- Born: 9 June 1971 (age 55)
- Education: Cambridge University
- Occupation: Head of Advanced Engineering
- Employer: McLaren Automotive

= Simon Lacey (engineer) =

Simon Lacey (born 9 June 1971) is a British engineer who is currently Head of Advanced Engineering at McLaren Automotive having held senior roles for various Formula One teams.

== Career ==
Lacey graduated from Cambridge University with a degree in engineering, and joined Williams Grand Prix in 1995 as an aerodynamicist. He remained with the team until 1998, being a part of the title winning teams for Damon Hill and Jacques Villeneuve. In 1998, Lacey moved to the newly formed British American Racing team.
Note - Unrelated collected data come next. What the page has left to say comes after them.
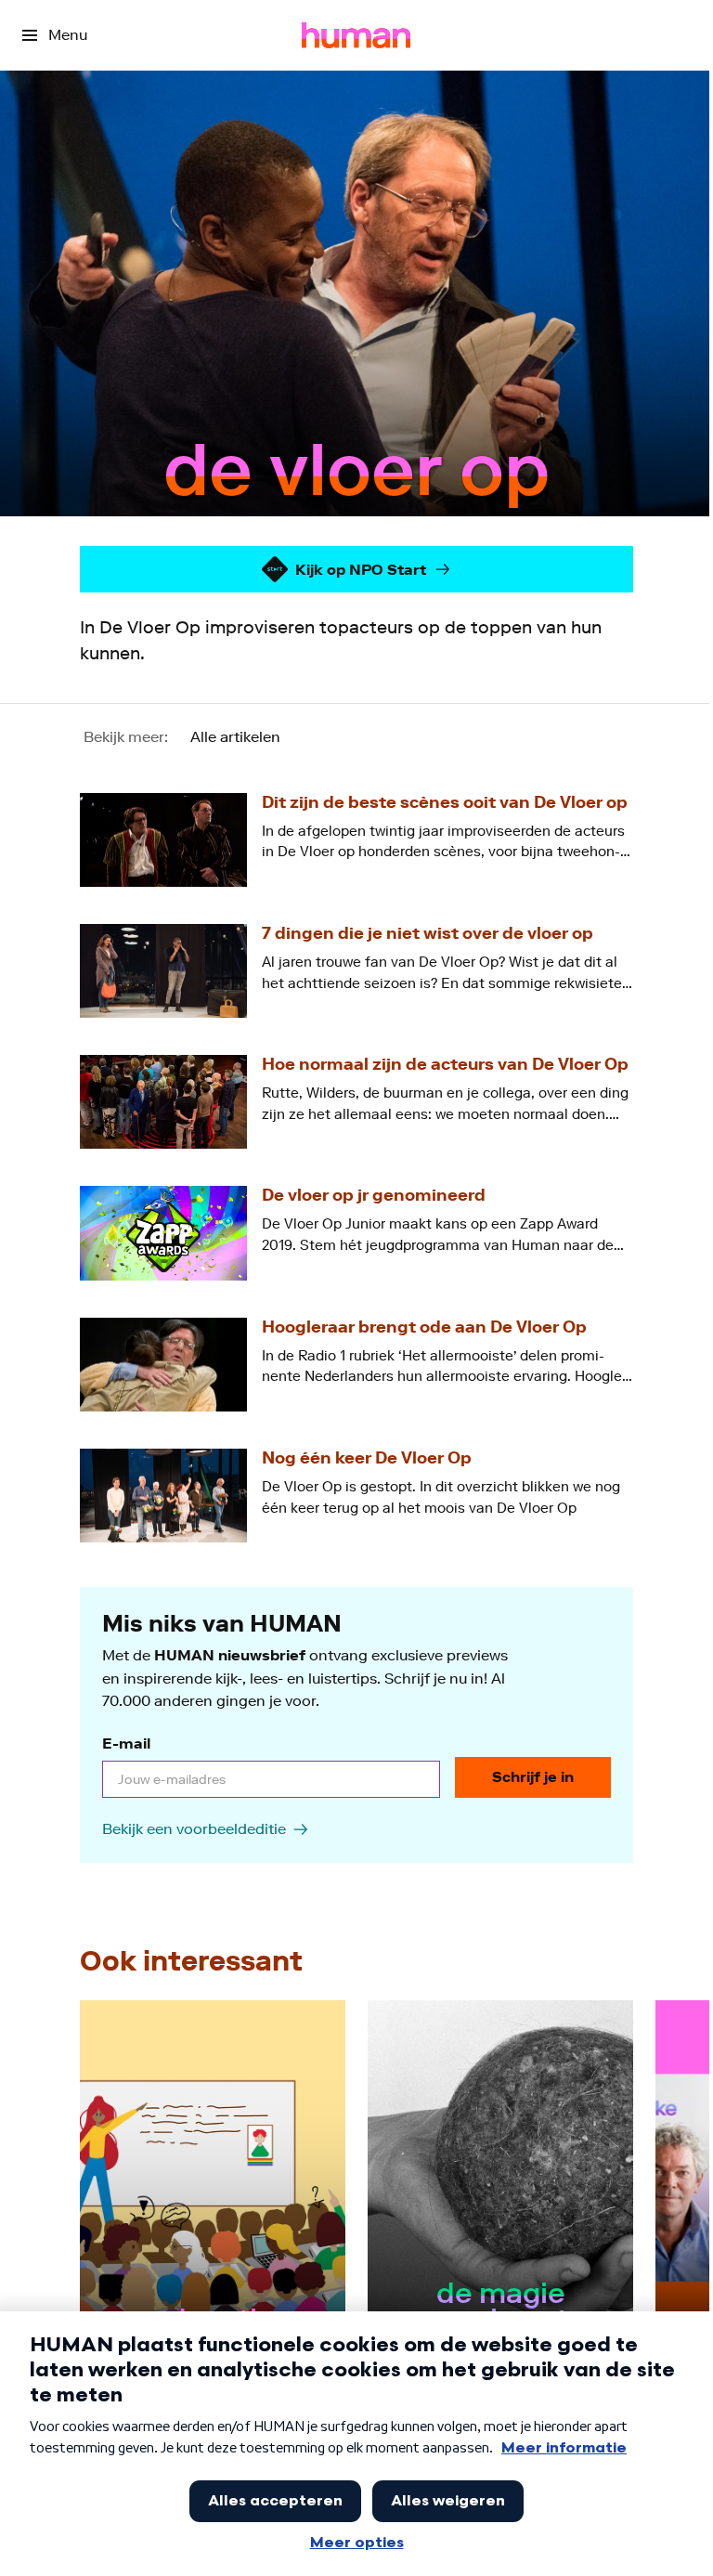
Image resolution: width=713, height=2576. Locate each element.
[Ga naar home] (356, 35)
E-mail (126, 1743)
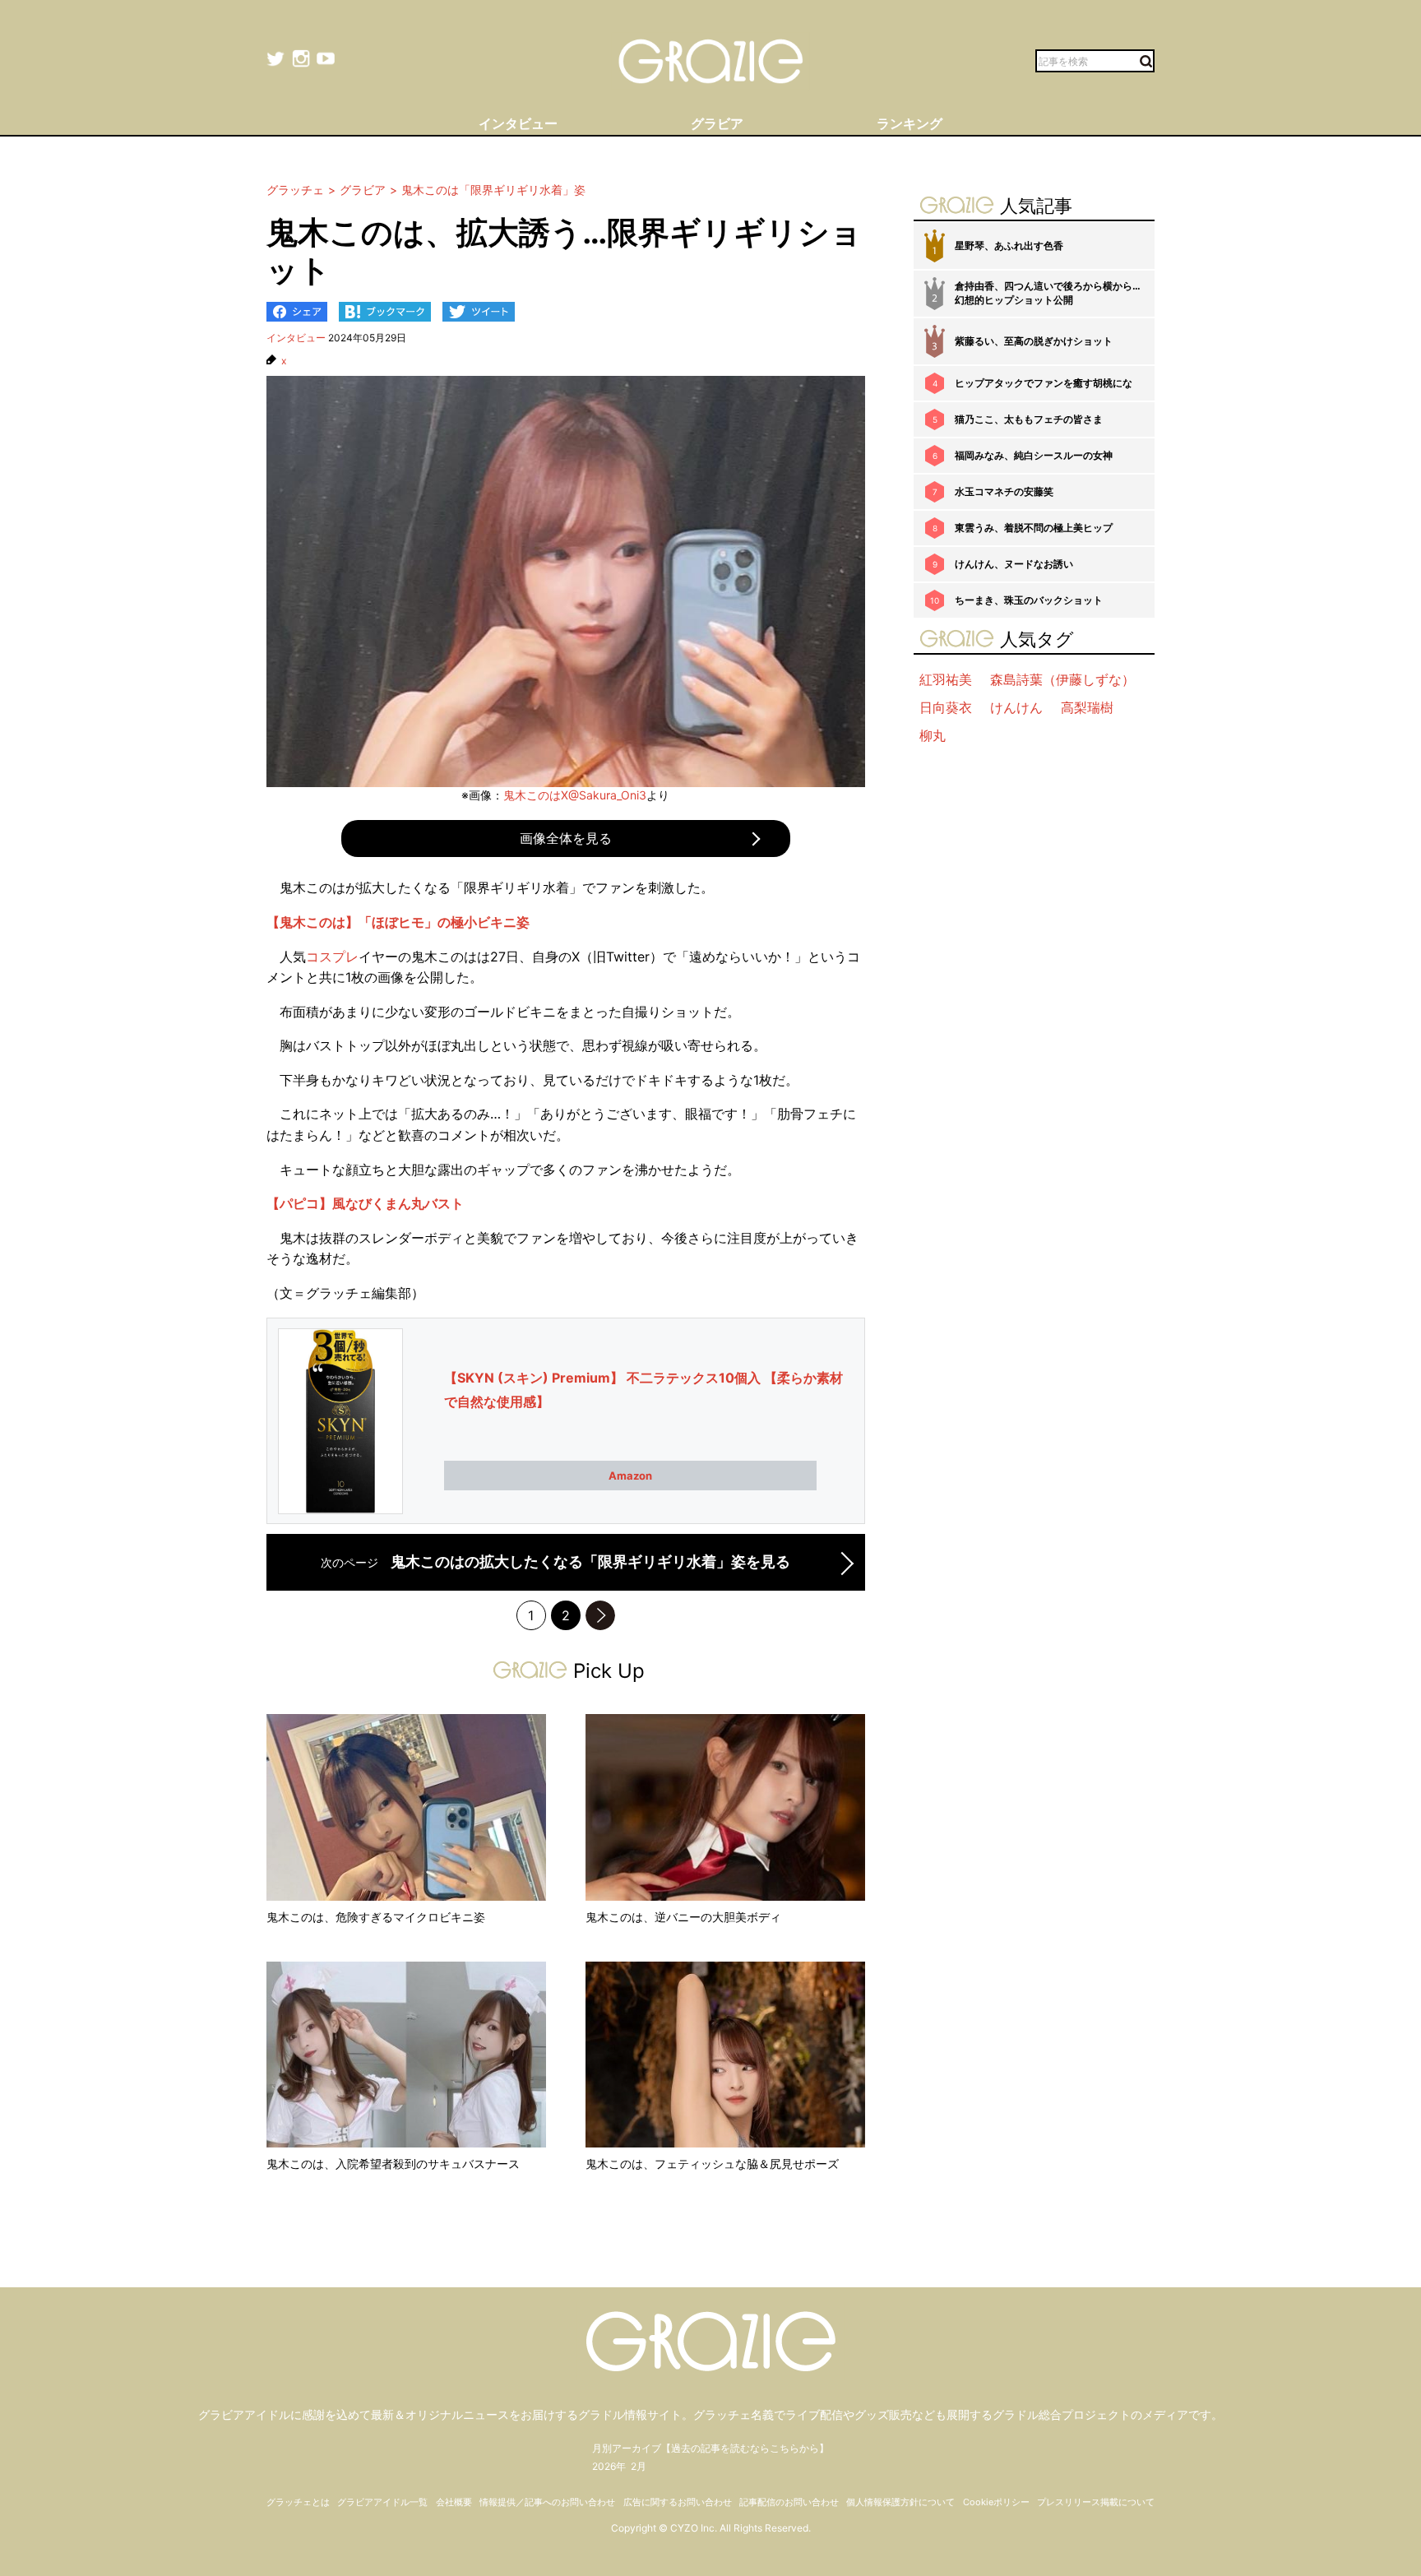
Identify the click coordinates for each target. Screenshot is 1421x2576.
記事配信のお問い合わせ (789, 2502)
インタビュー (296, 337)
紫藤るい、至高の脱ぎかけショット (1034, 341)
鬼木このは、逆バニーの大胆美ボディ (683, 1917)
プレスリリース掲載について (1096, 2502)
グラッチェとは (298, 2502)
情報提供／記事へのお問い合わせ (547, 2502)
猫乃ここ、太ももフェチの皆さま (1029, 419)
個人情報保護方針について (900, 2502)
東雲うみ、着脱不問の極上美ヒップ (1034, 527)
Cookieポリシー (996, 2502)
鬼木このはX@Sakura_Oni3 (574, 795)
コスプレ (332, 956)
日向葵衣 (945, 707)
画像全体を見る (566, 838)
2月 (638, 2466)
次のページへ (600, 1615)
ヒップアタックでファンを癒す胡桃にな (1043, 383)
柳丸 (932, 735)
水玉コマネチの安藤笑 (1004, 491)
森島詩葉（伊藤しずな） (1062, 679)
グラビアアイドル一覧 (382, 2502)
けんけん (1016, 707)
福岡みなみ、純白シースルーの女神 (1034, 455)
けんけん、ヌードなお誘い (1014, 564)
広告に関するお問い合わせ (677, 2502)
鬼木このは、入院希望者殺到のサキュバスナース (393, 2164)
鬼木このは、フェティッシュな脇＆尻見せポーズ (712, 2164)
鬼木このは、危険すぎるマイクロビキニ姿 (375, 1917)
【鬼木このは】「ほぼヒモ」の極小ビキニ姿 (398, 922)
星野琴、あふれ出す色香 (1009, 245)
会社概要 (454, 2502)
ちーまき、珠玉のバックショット (1029, 600)
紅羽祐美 (945, 679)
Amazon (630, 1475)
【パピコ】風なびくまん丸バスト (365, 1203)
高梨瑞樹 (1087, 707)
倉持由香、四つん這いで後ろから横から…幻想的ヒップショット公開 (1048, 293)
Lacey would work again with Villeneuve who left Williams to join the outfit, which struggled in its first season. Switching to Honda engines drove more success, with the 2004 season seeing the team finish 2nd in the constructors championship. Lacey remained with the team for 2006, when it transitioned to become the Honda Racing F1 Team.

Lacey left Honda in November 2006 for McLaren where he held the position of head of aerodynamics until 2009. His tenure with McLaren saw him involved with the design of a number of Lewis Hamilton's early F1 cars, including his championship winning MP4-23. In 2010, Lacey transferred from the Formula One department to McLaren's new automotive division. Lacey was part of the team behind the new firms inaugural sportscar the MP4-12C, and was later responsible for the aerodynamic design of the McLaren P1 launched in 2012. He currently holds the role of Head of Advanced Engineering, and in 2021 was part of Autocar Magazines "Drivers of Change" panel.